[与えられた記録]
---------------

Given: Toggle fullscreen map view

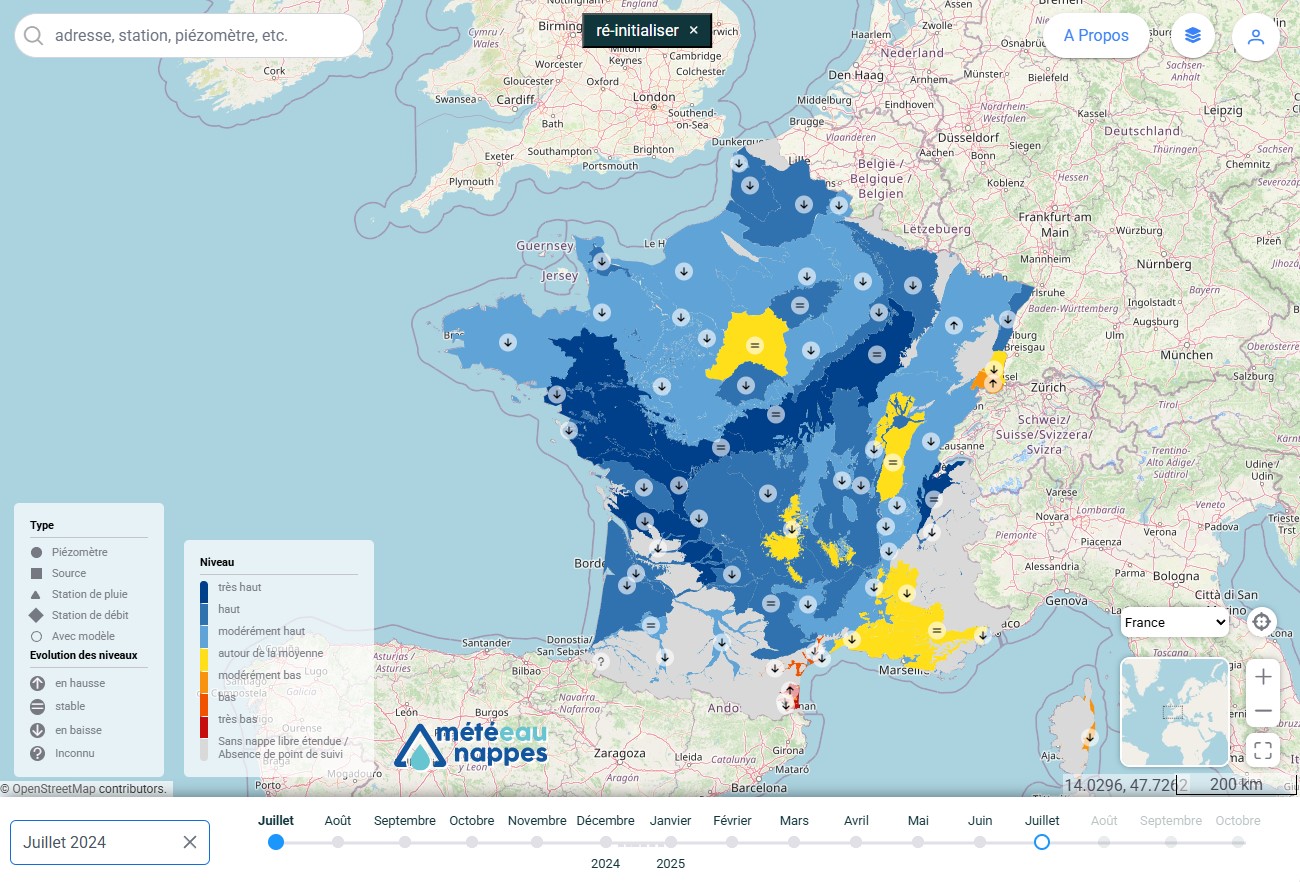Looking at the screenshot, I should (x=1263, y=750).
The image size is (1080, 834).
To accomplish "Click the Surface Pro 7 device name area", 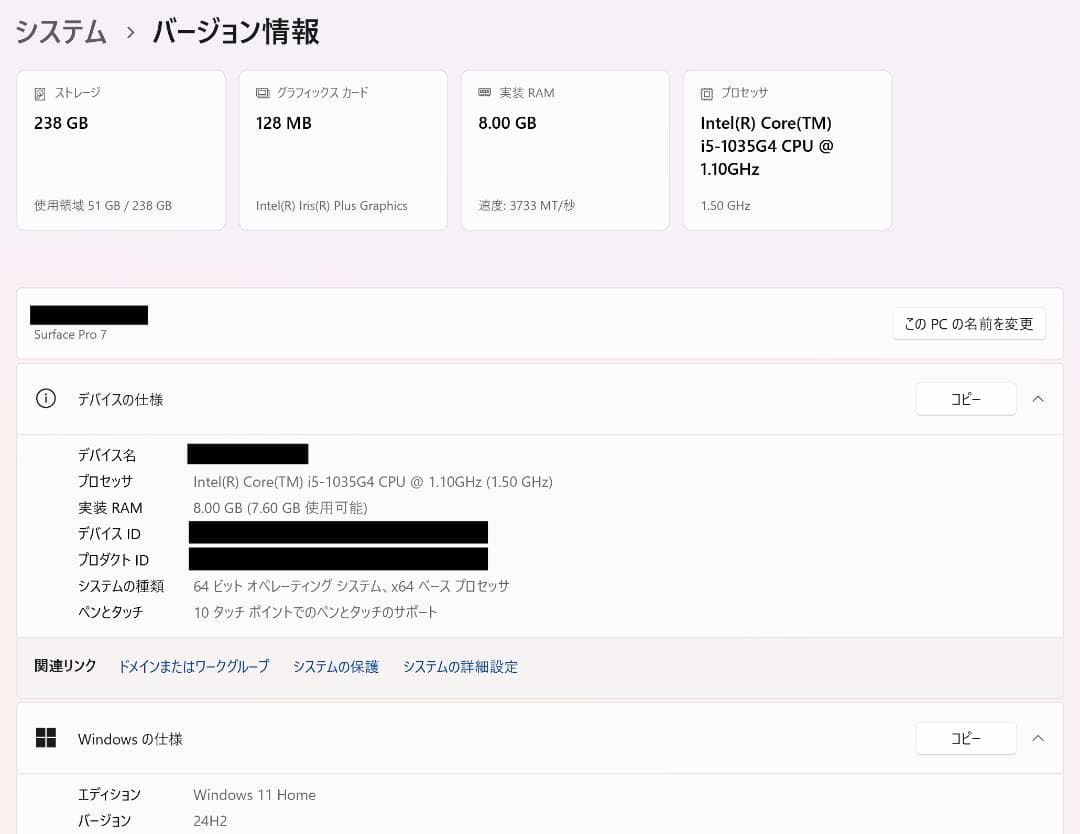I will pos(70,334).
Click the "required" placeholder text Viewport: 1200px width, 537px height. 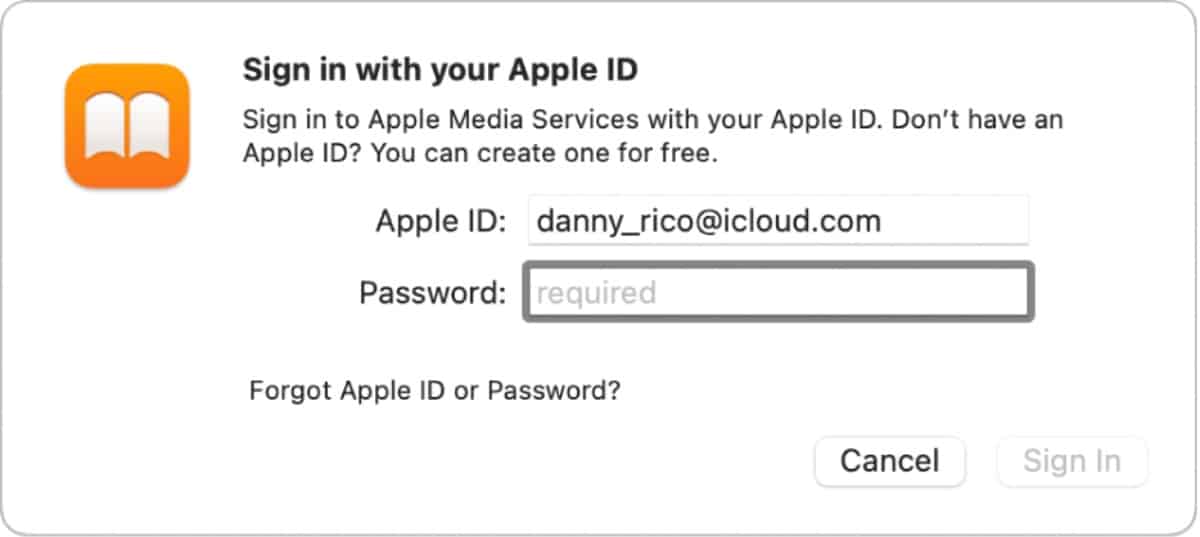point(596,293)
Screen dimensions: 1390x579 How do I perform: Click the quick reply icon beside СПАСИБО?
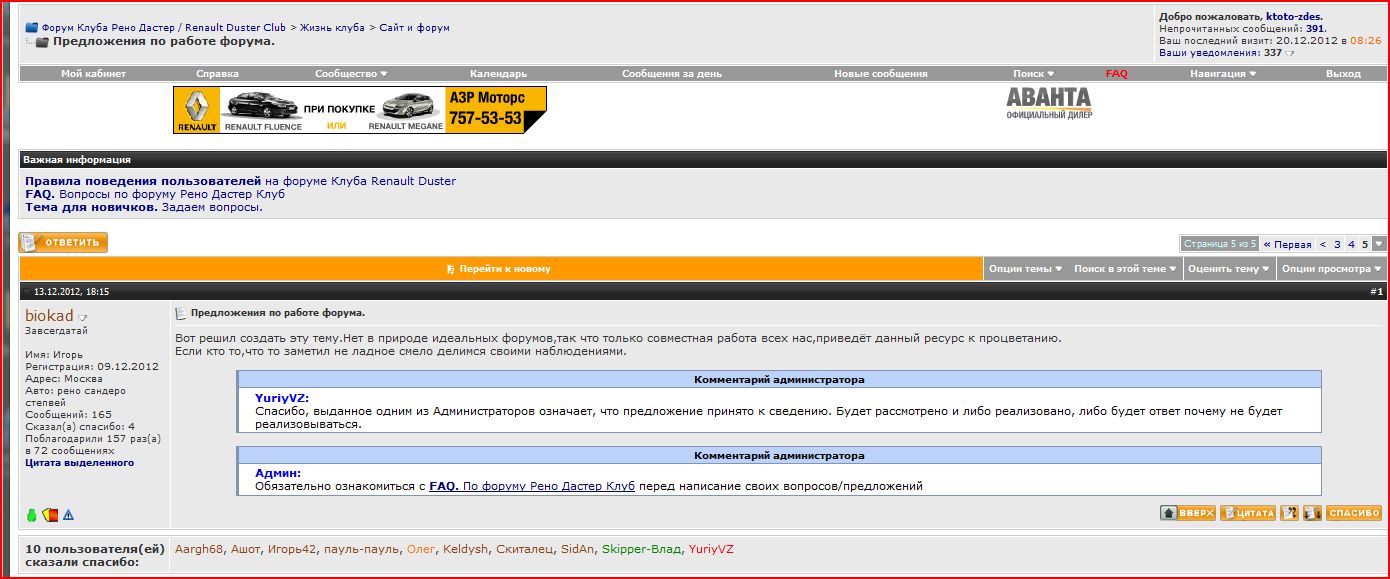click(1311, 513)
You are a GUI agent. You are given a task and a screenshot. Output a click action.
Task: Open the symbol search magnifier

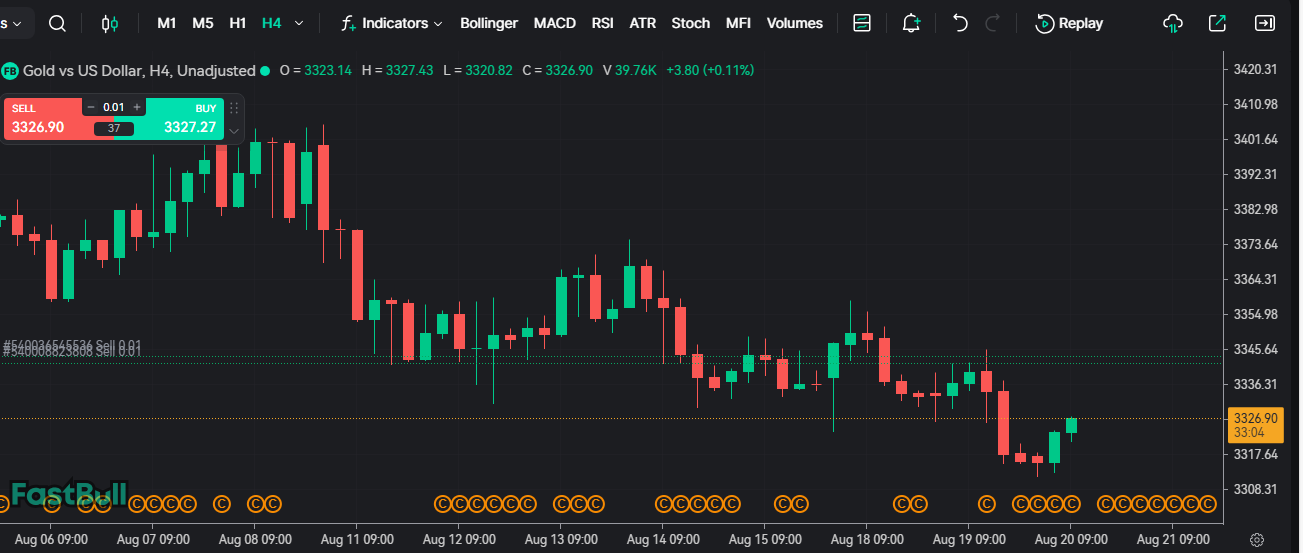click(58, 23)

---------------

[作業内容]
「You are a GUI」を含む行から記録の終わりまで（両端を含む）を、「GUI agent」を「GUI assistant」に置き換え、ほかは変えずに編集して示しなさい。画像は解答に含めないこと。

[出力]
You are a GUI assistant. You are given a task and a screenshot. Output a click action.
Task: Open the symbol search magnifier

click(58, 23)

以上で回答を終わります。